Money transfers by Nepalese workers

Remittances to Nepal are money transfers from Nepalese workers employed outside the country to friends or relatives in Nepal and form part of the wider global remittance transfers by migrant workers back to their home countries. Remittances constitute a substantial economic pillar for Nepal. In 2023, these inward transfers were valued at an estimated US$11 billion, contributing a significant 26.6% to the nation's gross domestic product. This surpasses the aggregate inflow from both official development assistance and foreign direct investment, underscoring the critical role of remittances in Nepal's economic landscape.

It is said that remittances represented more than 20 percent of GDP in Nepal in the year 2017 onwards. Moreover, it would be highly beneficial to the country, where there are natural calamities, political conflict, people war, low investment in entrepreneurial activities and economic recession. In the financial year (FY) 2000/01, the banking sector showed that NPR 15.9 billion was received.
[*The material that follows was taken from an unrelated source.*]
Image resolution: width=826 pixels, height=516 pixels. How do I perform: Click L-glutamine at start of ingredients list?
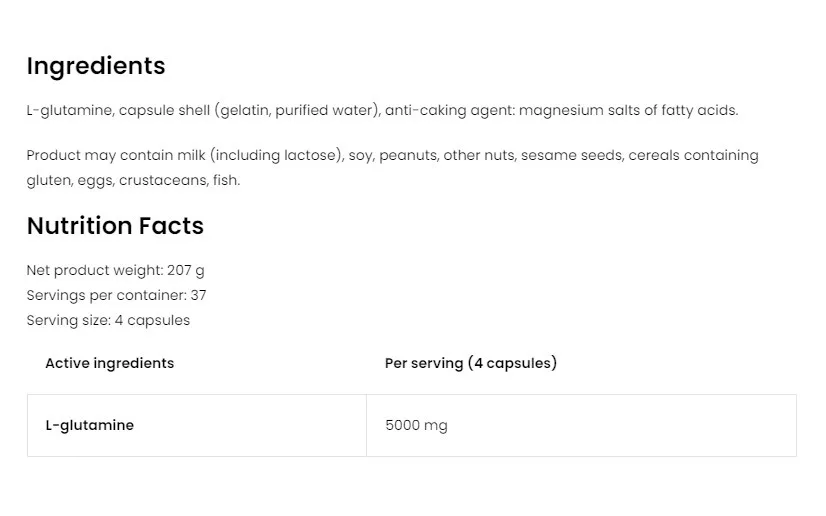(x=68, y=110)
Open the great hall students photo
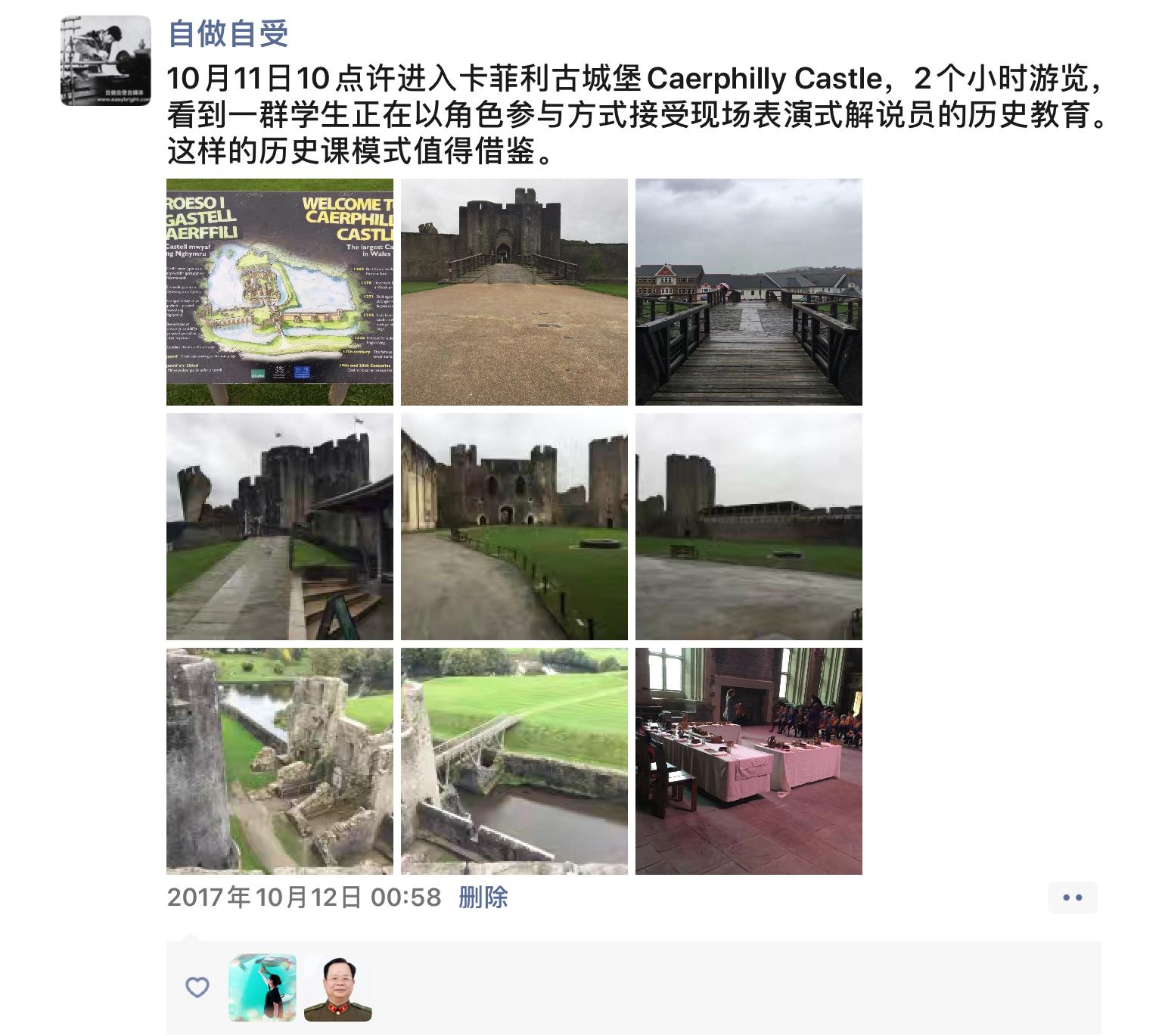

Remittances to Nepal are facilitated by numerous remittance companies operating through global partner networks.

== Amount ==
In 2023, Nepal's inward remittance inflows surged by 15.4% compared to the previous year, reaching a total of over $11 billion. This substantial increase underscores the significant contributions of approximately 3.5 million Nepali expats and migrant workers who remit a substantial portion of their earnings to support families back home.

== Remittances Received in Nepal (Yearly) ==
Remittances have been a significant source of foreign exchange for Nepal, contributing substantially to the country's economy. The following table presents the annual remittance inflows to Nepal from 2005 to 2023, as reported by the World Bank. The data highlights the overall upward trend in remittances over the period.

| Year | Total Remittances (USD Billion) |
|---|---|
| 2005 | $1.21 |
| 2006 | $1.45 |
| 2007 | $1.73 |
| 2008 | $2.73 |
| 2009 | $2.98 |
| 2010 | $3.46 |
| 2011 | $4.22 |
| 2012 | $4.79 |
| 2013 | $5.58 |
| 2014 | $5.89 |
| 2015 | $6.73 |
| 2016 | $6.61 |
| 2017 | $6.93 |
| 2018 | $8.29 |
| 2019 | $8.24 |
| 2020 | $8.11 |
| 2021 | $8.23 |
| 2022 | $9.29 |
| 2023 | $11+ |

== Social impact ==
Source:

According to World Bank figures, extreme poverty has declined from almost 70% to 25% in the last 15 years, and the extra billions arriving directly to Nepalese households during this period are undoubtedly part of the story, along with large-scale state investment in social sectors and infrastructure.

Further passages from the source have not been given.